Deux heures et demie durant, subissant le feu roulant des questions les plus directes, et essayant d’y répondre autant que possible, quitte à en esquiver certaines, il s’est employé, sinon à convaincre, du moins à rassurer, consolidant une atmosphère d’entente et de bonne collaboration avec la Haute Instance. Pas moins d’une douzaine d’intervenants devaient prendre la parole, au nom des partis politiques, des personnalités indépendantes, des régions et de la société civile et des jeunes. Ils y sont allés, pour la plupart, droit au but et souvent de manière incisive.
De Mokhtar Trifi, Mohamed Jemour, Salem Moumni, Dorra Mahfoudh, Faouzi Sedkaoui, Mohamed Koumani, Abdelkader Zitouni, Ahmed Seddik, Nessim Kéfi, Messoud Romdhani ou Frej Maatoug, on ne pouvait s’attendre à moins.
«Un Etat dans l’Etat, survivance du clanisme, nouvel endettement accablant, absence de textes d’application de l’amnistie générale, un remaniement ministériel sans explications convaincantes, maintien de certains symboles de l’ancien régime sans jugement, dérapage sécuritaire et médiatique, blocage des entreprises, politique étrangère encore classique et non révisée, la situation en libye, les relations avec les pays arabes, snipers non-encore traduits en justice, montée de la violence et de l’intolérance, non-ratification de nombre de conventions relatives à la non-discrimination en matière de droits de la femme ou l’abolition de la peine de mort et d’autres questions encore plus percutantes les unes que les autres. On cite des noms, des cas précis, des témoignages, sans se retenir d’incriminer telle ou telle partie, tel organe, ou telle institution.
Attentif aux questions, M. Béji Caïd Essebsi, prenait studieusement des notes avant d’aller, en deux séquences, y répondre autant que possible. Synthèse.
Un Etat dans l’Etat ?
Il n’y a pas d’un Etat dans l’Etat. Du moins, je ne le sais pas. Accordez-nous le préjugé favorable et ne nous prêtez aucune mauvaise intention.

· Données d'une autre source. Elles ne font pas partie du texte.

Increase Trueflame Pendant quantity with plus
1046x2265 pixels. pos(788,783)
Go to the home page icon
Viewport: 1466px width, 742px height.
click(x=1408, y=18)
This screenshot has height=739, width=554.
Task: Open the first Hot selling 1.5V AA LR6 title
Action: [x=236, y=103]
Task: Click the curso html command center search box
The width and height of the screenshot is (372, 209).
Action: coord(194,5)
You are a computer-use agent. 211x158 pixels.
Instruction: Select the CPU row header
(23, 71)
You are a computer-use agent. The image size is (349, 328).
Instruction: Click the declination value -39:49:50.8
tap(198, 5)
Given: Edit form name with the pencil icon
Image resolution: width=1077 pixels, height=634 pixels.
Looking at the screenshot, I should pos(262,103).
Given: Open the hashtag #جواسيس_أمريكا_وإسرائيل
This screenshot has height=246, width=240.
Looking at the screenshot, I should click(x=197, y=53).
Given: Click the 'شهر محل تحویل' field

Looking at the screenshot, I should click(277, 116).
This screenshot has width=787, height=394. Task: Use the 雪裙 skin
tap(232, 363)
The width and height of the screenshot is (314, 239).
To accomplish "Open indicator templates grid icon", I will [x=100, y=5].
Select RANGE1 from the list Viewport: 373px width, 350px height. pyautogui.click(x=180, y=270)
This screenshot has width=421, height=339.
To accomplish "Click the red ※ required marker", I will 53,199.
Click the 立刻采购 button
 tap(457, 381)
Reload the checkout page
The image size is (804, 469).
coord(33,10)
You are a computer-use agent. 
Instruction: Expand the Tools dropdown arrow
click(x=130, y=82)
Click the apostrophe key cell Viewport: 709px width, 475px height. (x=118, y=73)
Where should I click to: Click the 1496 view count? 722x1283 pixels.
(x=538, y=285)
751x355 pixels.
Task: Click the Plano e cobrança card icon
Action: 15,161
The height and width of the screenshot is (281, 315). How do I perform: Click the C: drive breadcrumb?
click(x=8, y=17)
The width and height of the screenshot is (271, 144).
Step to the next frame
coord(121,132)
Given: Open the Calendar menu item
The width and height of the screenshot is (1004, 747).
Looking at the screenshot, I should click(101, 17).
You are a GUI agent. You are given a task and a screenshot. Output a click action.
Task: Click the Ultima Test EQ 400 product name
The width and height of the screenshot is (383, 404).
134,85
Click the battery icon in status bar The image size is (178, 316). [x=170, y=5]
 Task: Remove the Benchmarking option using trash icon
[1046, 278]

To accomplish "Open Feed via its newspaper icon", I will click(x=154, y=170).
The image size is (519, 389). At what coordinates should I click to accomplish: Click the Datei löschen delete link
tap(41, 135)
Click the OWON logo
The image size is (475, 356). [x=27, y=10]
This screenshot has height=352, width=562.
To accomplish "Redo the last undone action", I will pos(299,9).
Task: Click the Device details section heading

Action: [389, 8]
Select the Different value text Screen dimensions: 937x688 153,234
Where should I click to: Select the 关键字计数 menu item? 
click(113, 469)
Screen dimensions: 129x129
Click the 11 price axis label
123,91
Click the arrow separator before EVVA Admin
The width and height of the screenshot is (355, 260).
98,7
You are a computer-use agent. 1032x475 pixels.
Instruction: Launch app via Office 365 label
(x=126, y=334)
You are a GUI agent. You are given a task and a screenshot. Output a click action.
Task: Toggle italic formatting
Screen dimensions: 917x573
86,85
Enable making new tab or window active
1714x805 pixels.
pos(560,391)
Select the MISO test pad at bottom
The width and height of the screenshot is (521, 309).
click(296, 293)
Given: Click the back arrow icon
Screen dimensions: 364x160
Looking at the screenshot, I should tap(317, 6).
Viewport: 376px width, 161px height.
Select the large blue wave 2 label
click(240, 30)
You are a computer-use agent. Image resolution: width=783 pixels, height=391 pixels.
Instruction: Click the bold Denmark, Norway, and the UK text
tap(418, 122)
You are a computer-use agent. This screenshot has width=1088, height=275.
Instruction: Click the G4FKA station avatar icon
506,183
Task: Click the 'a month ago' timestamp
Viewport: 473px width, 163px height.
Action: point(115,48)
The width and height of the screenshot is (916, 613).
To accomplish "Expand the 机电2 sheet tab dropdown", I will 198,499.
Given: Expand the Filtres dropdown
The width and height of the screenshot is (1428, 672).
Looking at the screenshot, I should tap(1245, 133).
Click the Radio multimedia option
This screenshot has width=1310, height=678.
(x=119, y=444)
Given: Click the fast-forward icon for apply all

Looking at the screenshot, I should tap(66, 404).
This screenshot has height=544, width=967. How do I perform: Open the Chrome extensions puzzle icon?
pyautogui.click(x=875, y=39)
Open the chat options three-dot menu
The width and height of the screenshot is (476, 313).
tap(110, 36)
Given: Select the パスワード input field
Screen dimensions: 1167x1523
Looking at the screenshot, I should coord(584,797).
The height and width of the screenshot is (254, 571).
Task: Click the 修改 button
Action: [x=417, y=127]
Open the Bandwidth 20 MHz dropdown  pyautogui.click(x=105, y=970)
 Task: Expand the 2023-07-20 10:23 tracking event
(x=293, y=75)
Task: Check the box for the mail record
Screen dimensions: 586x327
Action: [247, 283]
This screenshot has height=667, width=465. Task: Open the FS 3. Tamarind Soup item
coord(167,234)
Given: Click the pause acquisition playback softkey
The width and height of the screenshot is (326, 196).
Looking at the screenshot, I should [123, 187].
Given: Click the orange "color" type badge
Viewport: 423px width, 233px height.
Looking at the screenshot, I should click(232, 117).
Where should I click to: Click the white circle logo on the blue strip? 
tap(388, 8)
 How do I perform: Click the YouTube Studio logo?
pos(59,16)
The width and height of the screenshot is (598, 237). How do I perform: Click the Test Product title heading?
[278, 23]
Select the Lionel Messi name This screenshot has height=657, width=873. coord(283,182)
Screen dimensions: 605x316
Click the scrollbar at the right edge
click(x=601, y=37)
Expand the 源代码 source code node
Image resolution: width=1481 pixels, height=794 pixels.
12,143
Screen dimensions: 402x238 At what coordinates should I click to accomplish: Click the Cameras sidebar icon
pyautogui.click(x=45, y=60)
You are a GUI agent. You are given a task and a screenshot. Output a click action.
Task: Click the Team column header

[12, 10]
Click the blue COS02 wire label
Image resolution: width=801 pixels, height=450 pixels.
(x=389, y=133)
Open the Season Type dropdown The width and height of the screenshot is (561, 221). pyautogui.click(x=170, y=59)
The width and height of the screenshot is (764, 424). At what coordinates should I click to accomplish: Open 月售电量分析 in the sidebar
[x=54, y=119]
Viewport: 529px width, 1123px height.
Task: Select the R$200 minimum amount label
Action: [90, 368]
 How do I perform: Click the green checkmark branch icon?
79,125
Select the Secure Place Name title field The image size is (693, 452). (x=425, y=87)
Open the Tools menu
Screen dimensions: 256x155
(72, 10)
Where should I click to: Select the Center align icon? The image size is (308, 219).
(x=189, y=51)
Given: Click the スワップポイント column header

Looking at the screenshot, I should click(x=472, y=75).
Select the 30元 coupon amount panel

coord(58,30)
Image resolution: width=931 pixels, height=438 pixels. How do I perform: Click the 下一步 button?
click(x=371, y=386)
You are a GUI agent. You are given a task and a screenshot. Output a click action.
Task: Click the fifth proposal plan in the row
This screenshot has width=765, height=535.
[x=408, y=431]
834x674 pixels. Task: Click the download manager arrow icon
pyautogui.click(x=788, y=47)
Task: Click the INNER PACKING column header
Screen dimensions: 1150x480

Religion : ma ligne est claire
Il y a les athées, les laïcs et les extrémistes. Ma propre ligne est claire : l’article premier de la Constitution, faisant de l’Islam la religion de l’Etat. Je m’arrête là, ni plus, ni moins. C’est la ligne qui doit être celle du consensus. Ceux qui veulent la changer de force, ne sont pas des musulmans ! Et l’Etat ne doit pas l’accepter. Si parfois nous y avons un peu hésité, ce ne sera plus de mise à l’avenir. Nous ne pouvons admettre l’utilisation de la religion à des fins politiques.
Gouverner seul ou partager le pouvoir ?
Je ne gouverne pas seul. La preuve, c’est que je me présente aujourd’hui devant vous. J’agis toujours dans la concertation et je demeure à l’écoute de toutes les opinions. Mais, dans l’exercice de mes responsabilités et quand je dois prendre une décision, après avoir mené les consultations nationales, j’entends l’assumer en mon âme et conscience.
Quelle philosophie a présidé le dernier remaniement ministériel ?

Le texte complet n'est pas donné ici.